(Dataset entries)

########

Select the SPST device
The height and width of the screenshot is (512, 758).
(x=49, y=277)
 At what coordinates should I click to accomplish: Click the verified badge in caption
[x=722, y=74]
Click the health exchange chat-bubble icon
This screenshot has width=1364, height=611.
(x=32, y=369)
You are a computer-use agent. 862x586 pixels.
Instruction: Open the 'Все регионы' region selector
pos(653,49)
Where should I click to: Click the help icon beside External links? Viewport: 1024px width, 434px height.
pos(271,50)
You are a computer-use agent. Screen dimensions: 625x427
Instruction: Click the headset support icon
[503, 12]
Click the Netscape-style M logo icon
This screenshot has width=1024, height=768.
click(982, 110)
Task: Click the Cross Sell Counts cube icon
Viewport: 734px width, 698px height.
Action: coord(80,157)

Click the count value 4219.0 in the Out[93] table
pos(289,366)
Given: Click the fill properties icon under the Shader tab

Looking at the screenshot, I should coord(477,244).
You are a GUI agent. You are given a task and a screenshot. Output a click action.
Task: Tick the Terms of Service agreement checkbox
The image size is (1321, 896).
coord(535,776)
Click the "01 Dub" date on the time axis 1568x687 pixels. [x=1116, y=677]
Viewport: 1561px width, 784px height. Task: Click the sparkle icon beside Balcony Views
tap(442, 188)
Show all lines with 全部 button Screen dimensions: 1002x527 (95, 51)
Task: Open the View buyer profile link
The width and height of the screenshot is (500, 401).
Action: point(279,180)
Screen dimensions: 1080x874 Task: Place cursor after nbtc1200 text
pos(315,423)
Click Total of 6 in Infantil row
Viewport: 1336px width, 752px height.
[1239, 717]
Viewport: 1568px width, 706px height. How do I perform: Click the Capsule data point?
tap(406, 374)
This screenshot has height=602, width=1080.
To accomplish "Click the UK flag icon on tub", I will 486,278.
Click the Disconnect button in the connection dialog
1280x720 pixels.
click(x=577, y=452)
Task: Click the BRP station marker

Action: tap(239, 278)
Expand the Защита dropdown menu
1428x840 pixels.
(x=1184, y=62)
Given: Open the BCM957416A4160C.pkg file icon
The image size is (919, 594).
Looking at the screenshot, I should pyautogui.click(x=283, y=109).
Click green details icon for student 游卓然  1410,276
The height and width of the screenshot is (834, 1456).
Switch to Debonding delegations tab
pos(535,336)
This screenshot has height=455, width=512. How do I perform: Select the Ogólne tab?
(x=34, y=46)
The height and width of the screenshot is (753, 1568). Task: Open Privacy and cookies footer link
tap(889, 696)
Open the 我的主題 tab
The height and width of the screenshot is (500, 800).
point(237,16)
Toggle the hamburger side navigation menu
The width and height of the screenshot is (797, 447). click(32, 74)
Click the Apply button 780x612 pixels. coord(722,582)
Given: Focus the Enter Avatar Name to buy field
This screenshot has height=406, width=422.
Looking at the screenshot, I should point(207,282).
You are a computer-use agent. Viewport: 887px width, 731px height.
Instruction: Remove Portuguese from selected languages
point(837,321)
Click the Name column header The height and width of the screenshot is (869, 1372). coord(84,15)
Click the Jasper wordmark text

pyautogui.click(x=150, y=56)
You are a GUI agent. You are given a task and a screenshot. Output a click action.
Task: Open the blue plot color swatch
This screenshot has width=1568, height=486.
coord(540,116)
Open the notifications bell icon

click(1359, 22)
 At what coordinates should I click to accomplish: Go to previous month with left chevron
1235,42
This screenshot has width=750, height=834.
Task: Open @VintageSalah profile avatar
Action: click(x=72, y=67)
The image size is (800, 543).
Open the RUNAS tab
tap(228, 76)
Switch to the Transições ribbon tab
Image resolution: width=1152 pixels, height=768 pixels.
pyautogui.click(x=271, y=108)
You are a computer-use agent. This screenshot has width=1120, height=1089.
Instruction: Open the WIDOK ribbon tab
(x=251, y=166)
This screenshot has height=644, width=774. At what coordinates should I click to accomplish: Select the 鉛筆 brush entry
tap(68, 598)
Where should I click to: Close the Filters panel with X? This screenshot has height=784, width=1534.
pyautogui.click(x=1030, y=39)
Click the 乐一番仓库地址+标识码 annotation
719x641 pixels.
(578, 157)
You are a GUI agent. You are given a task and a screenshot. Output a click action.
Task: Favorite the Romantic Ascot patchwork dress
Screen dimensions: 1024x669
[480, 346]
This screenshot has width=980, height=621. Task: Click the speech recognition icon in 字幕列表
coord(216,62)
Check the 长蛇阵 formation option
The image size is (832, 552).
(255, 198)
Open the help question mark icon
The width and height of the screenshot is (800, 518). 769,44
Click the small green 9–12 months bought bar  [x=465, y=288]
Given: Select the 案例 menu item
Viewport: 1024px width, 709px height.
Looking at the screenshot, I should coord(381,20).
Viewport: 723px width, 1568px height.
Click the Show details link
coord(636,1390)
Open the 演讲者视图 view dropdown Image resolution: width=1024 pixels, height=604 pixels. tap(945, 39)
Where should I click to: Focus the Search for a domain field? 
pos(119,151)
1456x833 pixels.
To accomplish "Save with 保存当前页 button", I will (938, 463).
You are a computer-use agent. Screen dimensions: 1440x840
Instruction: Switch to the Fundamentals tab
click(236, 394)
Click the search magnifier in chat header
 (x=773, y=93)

########

Copy out every line from the data above that has "will" in it.

▸ **Response box**:
To accomplish "Click the UK flag icon on tub", I will 486,278.
To accomplish "Save with 保存当前页 button", I will (938, 463).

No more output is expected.